Icinga / icinga-doc

Icinga 1.x documentation in Docbook (EOL)
https://www.icinga.org/download/
4 stars 9 forks source link

[dev.icinga.com #9818] status.dat gets lost when filesystem is too small for two copies of that file #465

Open icinga-migration opened 9 years ago

icinga-migration commented 9 years ago

This issue has been migrated from Redmine: https://dev.icinga.com/issues/9818

Created by tolimar on 2015-08-03 11:29:59 +00:00

Assignee: Wolfgang Status: Assigned Target Version: (none) Last Update: 2015-10-30 08:45:13 +00:00 (in Redmine)

Icinga Version: 1.13.3

Hi!

For performance reasons we hold status.dat on a ramdisk of 100MB. This file system had 35MB space available, so we didn't thought of any problems, till we noticed that the Icinga GUI started complain about a missing status.dat file. However, with our status.dat file growing beyond 35MB the file system became to small to contain a second copy for an updated copy of that file.

In the process of not being able to write a temporary status.dat file in that directory, the original status.dat file was also removed.

While it certainly makes sense, to create status.dat as a temporary file, and copy it to the corresponding directory in a save way (I assume it is first copied over with a temporary name and then move to the actual filename) I think the old status.dat should not have been removed in this situation.

Icinga already shows already when it is working on an outdated status.dat file, and that is what I would have prefered in this situation.

For a temporary solution, please update the documentation at http://docs.icinga.org/latest/en/temp\_data.html to reflect that need.

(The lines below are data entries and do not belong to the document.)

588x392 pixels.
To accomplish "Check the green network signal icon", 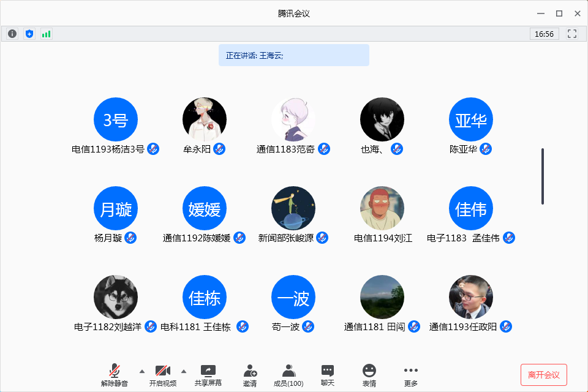I will pos(46,34).
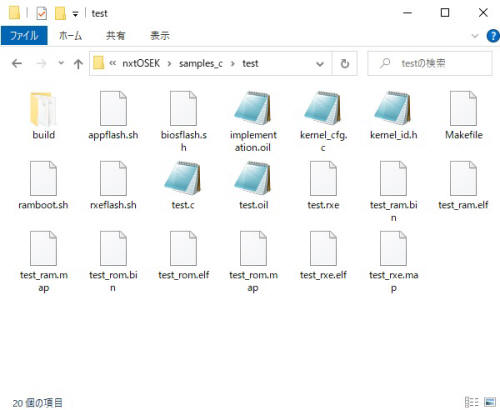Refresh the current folder view

click(x=345, y=63)
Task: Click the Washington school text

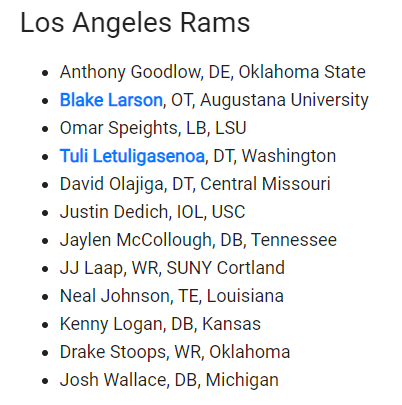Action: (289, 156)
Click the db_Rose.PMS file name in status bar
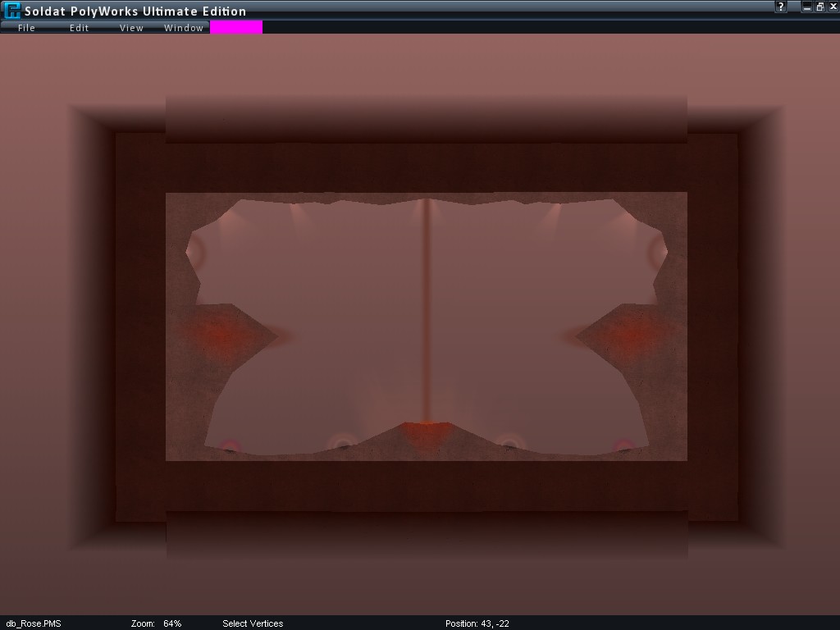840x630 pixels. pos(34,623)
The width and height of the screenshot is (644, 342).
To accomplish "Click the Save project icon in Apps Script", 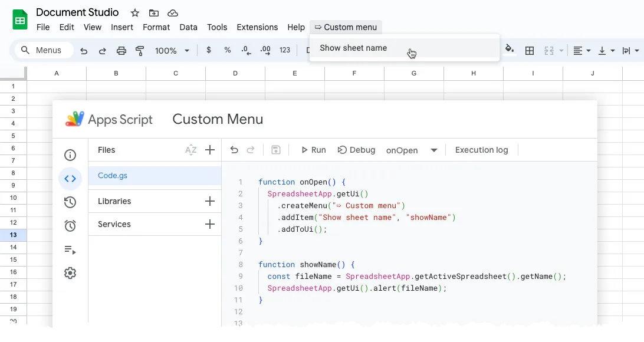I will pos(275,150).
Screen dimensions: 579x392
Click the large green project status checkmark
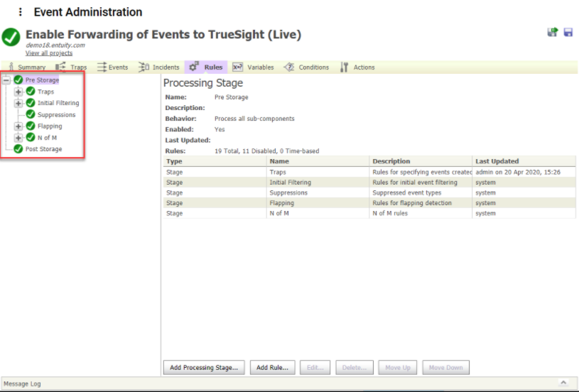coord(11,38)
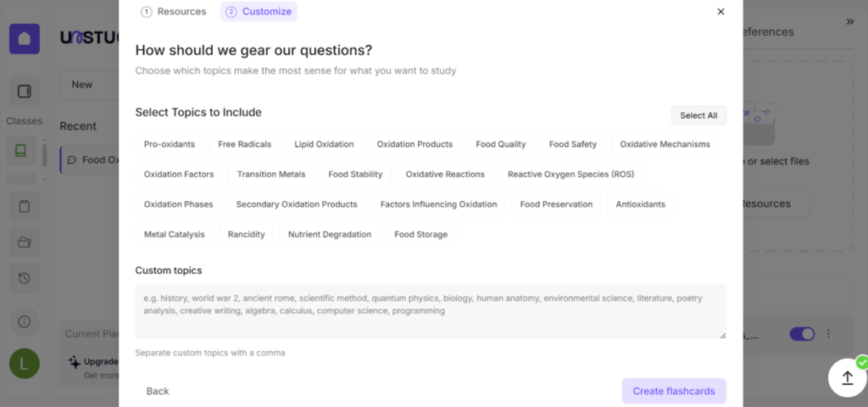This screenshot has width=868, height=407.
Task: Open the user avatar "L"
Action: click(25, 364)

For reference: The error message in icinga.log where the following: [1438594555] Error: my_fcopy() failed to write to '/var/spool/icinga/ramdisk/status.dat': No space left on device [1438594555] Error: Unable to rename file '/dev/shm/icinga.tmpCQ6MOG' to '/var/spool/icinga/ramdisk/status.dat': No space left on device [1438594555] Error: Unable to update status data file '/var/spool/icinga/ramdisk/status.dat': No space left on device

We use the following configuration entries, if that matters: /etc/icinga/icinga.cfg: status_file=/var/spool/icinga/ramdisk/status.dat temp_file=/dev/shm/icinga.tmp temp_path=/dev/shm

/etc/fstab: tmpfs /var/spool/icinga/ramdisk tmpfs size=100M 0 0 tmpfs /var/spool/icinga/checkresults tmpfs size=250M 0 0

  1. ls -l /var/spool/icinga/ramdisk total 66428 -rw-r-r- 1 icinga icinga 29168960 Aug 3 11:58 objects.cache -rw-r-r- 1 icinga icinga 38704068 Aug 3 13:27 status.dat

Attachments

icinga-migration commented 9 years ago

Updated by tolimar on 2015-08-07 13:00:07 +00:00

Should anyone else stumble over this problem: We are now the attached check to get notified shoudl the ramdisk gets to small.

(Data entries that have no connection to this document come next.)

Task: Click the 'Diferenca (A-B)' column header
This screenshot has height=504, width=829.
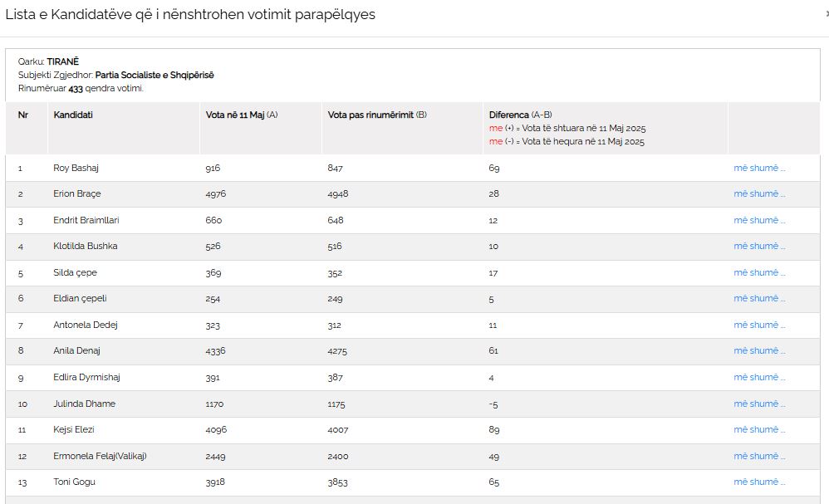Action: tap(520, 115)
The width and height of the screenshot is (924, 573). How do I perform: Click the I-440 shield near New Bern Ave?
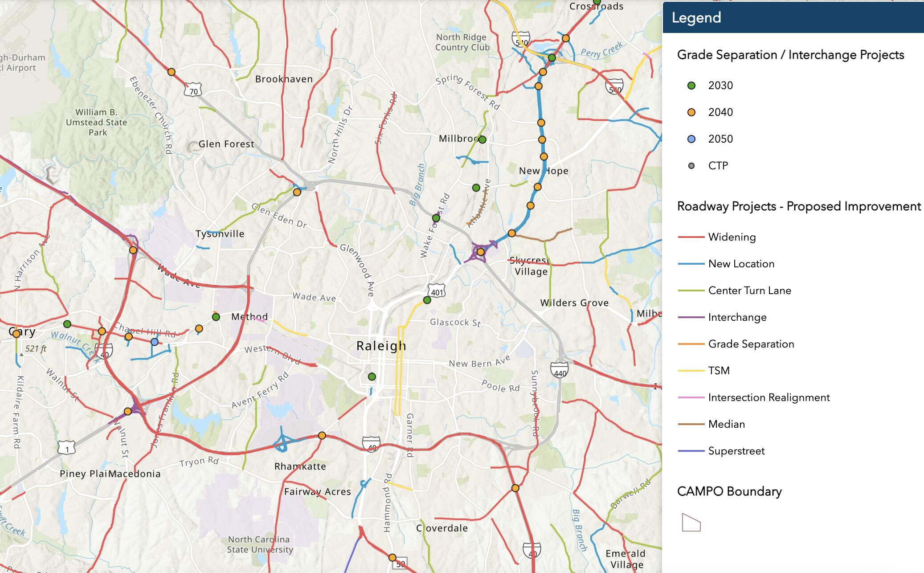(560, 371)
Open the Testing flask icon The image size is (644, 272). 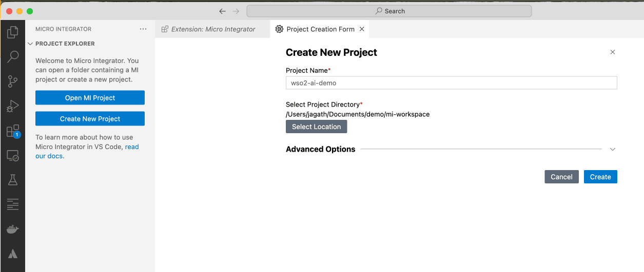point(12,180)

icinga-migration commented 8 years ago

Updated by mfriedrich on 2015-10-26 09:15:49 +00:00

Imho this is nothing the core could detect itself. Maybe a documentation update helps ... @Wolfgang what do you think?

icinga-migration commented 8 years ago

Updated by Wolfgang on 2015-10-28 20:15:12 +00:00

I'll try to fix that soon.

icinga-migration commented 8 years ago

Updated by tolimar on 2015-10-30 08:41:53 +00:00

dnsmichi wrote:

Imho this is nothing the core could detect itself. Maybe a documentation update helps ... @Wolfgang what do you think?

Thinking about it, I see two different issues:

  1. The missing documentation, that the ramdisk should be large enough.
  2. That the old status.dat file got lost, when the attempt to replace it failed. IMHO it would have been okay to leave the old status.dat in place and let the gui show a warning, that it is outdated. But somehow it got removed completely.
icinga-migration commented 8 years ago

Updated by tolimar on 2015-10-30 08:45:13 +00:00

tolimar wrote: [..]

Thinking about it, I see two different issues: # The missing documentation, that the ramdisk should be large enough.

While checking the doc to propose a change, I noticed, that it is already documented, and I missed it.

Chapter 8.8. "Temporary Data" already states at the very beginning "Add the size of the status file for temporary data"... Sorry for missing that.

Still leaves the removal of the old status.dat file...